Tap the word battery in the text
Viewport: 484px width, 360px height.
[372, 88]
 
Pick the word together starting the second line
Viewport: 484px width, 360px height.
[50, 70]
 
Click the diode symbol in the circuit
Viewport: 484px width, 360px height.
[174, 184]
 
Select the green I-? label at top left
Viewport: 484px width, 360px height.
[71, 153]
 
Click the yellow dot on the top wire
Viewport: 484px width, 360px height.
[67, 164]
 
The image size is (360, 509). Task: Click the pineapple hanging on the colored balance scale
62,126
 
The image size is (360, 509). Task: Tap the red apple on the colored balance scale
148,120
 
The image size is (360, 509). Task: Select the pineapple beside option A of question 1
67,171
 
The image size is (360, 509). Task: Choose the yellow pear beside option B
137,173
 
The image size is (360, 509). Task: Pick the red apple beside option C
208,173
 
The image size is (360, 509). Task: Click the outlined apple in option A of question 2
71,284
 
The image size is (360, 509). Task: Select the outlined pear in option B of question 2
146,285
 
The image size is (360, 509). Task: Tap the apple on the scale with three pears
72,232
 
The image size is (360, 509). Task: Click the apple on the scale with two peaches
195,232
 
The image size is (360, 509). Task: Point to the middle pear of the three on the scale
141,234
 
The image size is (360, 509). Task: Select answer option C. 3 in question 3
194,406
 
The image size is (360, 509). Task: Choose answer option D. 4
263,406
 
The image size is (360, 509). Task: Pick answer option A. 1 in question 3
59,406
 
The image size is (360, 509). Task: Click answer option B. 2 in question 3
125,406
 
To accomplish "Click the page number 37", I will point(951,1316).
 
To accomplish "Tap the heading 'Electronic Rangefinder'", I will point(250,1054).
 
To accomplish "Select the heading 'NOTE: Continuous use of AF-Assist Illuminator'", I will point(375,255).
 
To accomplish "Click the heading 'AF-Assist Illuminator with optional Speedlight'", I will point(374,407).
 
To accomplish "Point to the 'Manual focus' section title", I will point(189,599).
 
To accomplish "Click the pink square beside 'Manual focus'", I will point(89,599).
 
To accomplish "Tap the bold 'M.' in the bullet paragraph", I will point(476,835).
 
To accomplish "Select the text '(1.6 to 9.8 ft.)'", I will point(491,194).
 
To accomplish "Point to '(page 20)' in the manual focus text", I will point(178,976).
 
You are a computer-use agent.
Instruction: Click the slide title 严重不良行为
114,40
---------------
EXERCISE BRIEF. Reproduce every one of the records above word for word, changing nothing.

RESPONSE TO THE TASK.
Tap the word battery in the text
Viewport: 484px width, 360px height.
[372, 88]
 
Pick the word together starting the second line
Viewport: 484px width, 360px height.
[50, 70]
 
Click the diode symbol in the circuit
Viewport: 484px width, 360px height.
[174, 184]
 
Select the green I-? label at top left
Viewport: 484px width, 360px height.
[71, 153]
 
Click the yellow dot on the top wire
Viewport: 484px width, 360px height.
[67, 164]
 
The image size is (360, 509). Task: Click the pineapple hanging on the colored balance scale
62,126
 
The image size is (360, 509). Task: Tap the red apple on the colored balance scale
148,120
 
The image size is (360, 509). Task: Select the pineapple beside option A of question 1
67,171
 
The image size is (360, 509). Task: Choose the yellow pear beside option B
137,173
 
The image size is (360, 509). Task: Pick the red apple beside option C
208,173
 
The image size is (360, 509). Task: Click the outlined apple in option A of question 2
71,284
 
The image size is (360, 509). Task: Select the outlined pear in option B of question 2
146,285
 
The image size is (360, 509). Task: Tap the apple on the scale with three pears
72,232
 
The image size is (360, 509). Task: Click the apple on the scale with two peaches
195,232
 
The image size is (360, 509). Task: Point to the middle pear of the three on the scale
141,234
 
The image size is (360, 509). Task: Select answer option C. 3 in question 3
194,406
 
The image size is (360, 509). Task: Choose answer option D. 4
263,406
 
The image size is (360, 509). Task: Pick answer option A. 1 in question 3
59,406
 
The image size is (360, 509). Task: Click answer option B. 2 in question 3
125,406
 
To accomplish "Click the page number 37", I will point(951,1316).
 
To accomplish "Tap the heading 'Electronic Rangefinder'", I will point(250,1054).
 
To accomplish "Select the heading 'NOTE: Continuous use of AF-Assist Illuminator'", I will point(375,255).
 
To accomplish "Click the heading 'AF-Assist Illuminator with optional Speedlight'", I will point(374,407).
 
To accomplish "Point to the 'Manual focus' section title", I will point(189,599).
 
To accomplish "Click the pink square beside 'Manual focus'", I will point(89,599).
 
To accomplish "Tap the bold 'M.' in the bullet paragraph", I will point(476,835).
 
To accomplish "Select the text '(1.6 to 9.8 ft.)'", I will point(491,194).
 
To accomplish "Point to '(page 20)' in the manual focus text", I will point(178,976).
 
You are a computer-use agent.
Instruction: Click the slide title 严重不良行为
114,40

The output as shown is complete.